**Work to do**
Copy the passage of the Glover v. SDR Cartage court opinion from "No. 86 C 4297." to "Ill., for plaintiffs.".

**Document passage**
Glover v. SDR Cartage Co., Inc., 681 F. Supp. 1293 (N.D. Ill. 1988)

US District Court for the Northern District of Illinois - 681 F. Supp. 1293 (N.D. Ill. 1988)
March 1, 1988

681 F. Supp. 1293 (1988)

Paul L. GLOVER, et al., Plaintiffs,
v.
S.D.R. CARTAGE COMPANY, INC., etc., et al., Defendants.

No. 86 C 4297.

United States District Court, N.D. Illinois, E.D.

March 1, 1988.

*1294 Joseph M. Burns, Karen I. Engelhardt, Jacobs Burns Sugarman & Orlove, Chicago, Ill., for plaintiffs.

John J. Arado, Christopher A. Keele, Wildman Harrold Allen & Dixon, Chicago, Ill., for defendants.

 
MEMORANDUM AND ORDER

MORAN, District Judge.

**Collected data**
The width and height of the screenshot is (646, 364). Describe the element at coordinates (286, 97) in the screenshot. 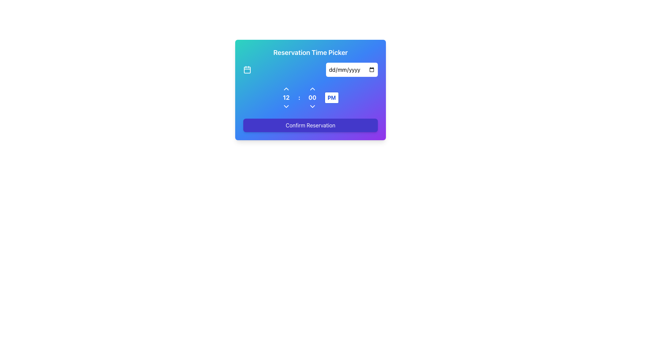

I see `the upward arrow of the Time picker hour selector element to increase the hour value` at that location.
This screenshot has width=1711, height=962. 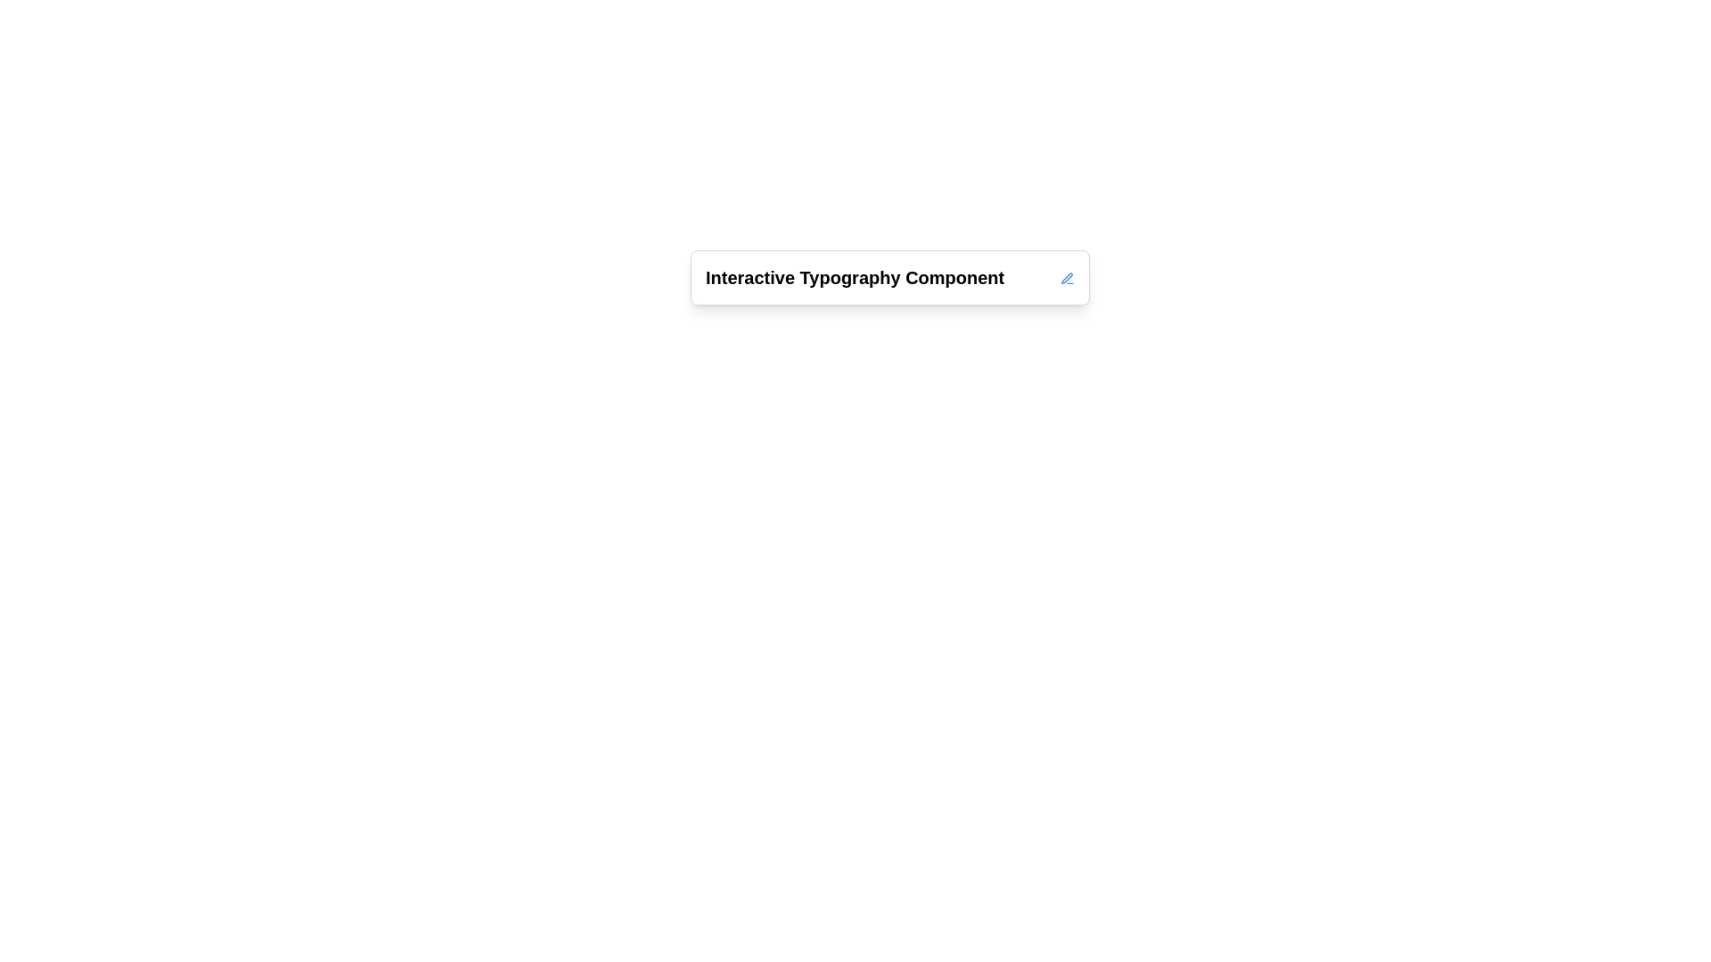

**The response**
No. 86 C 4297.

United States District Court, N.D. Illinois, E.D.

March 1, 1988.

*1294 Joseph M. Burns, Karen I. Engelhardt, Jacobs Burns Sugarman & Orlove, Chicago, Ill., for plaintiffs.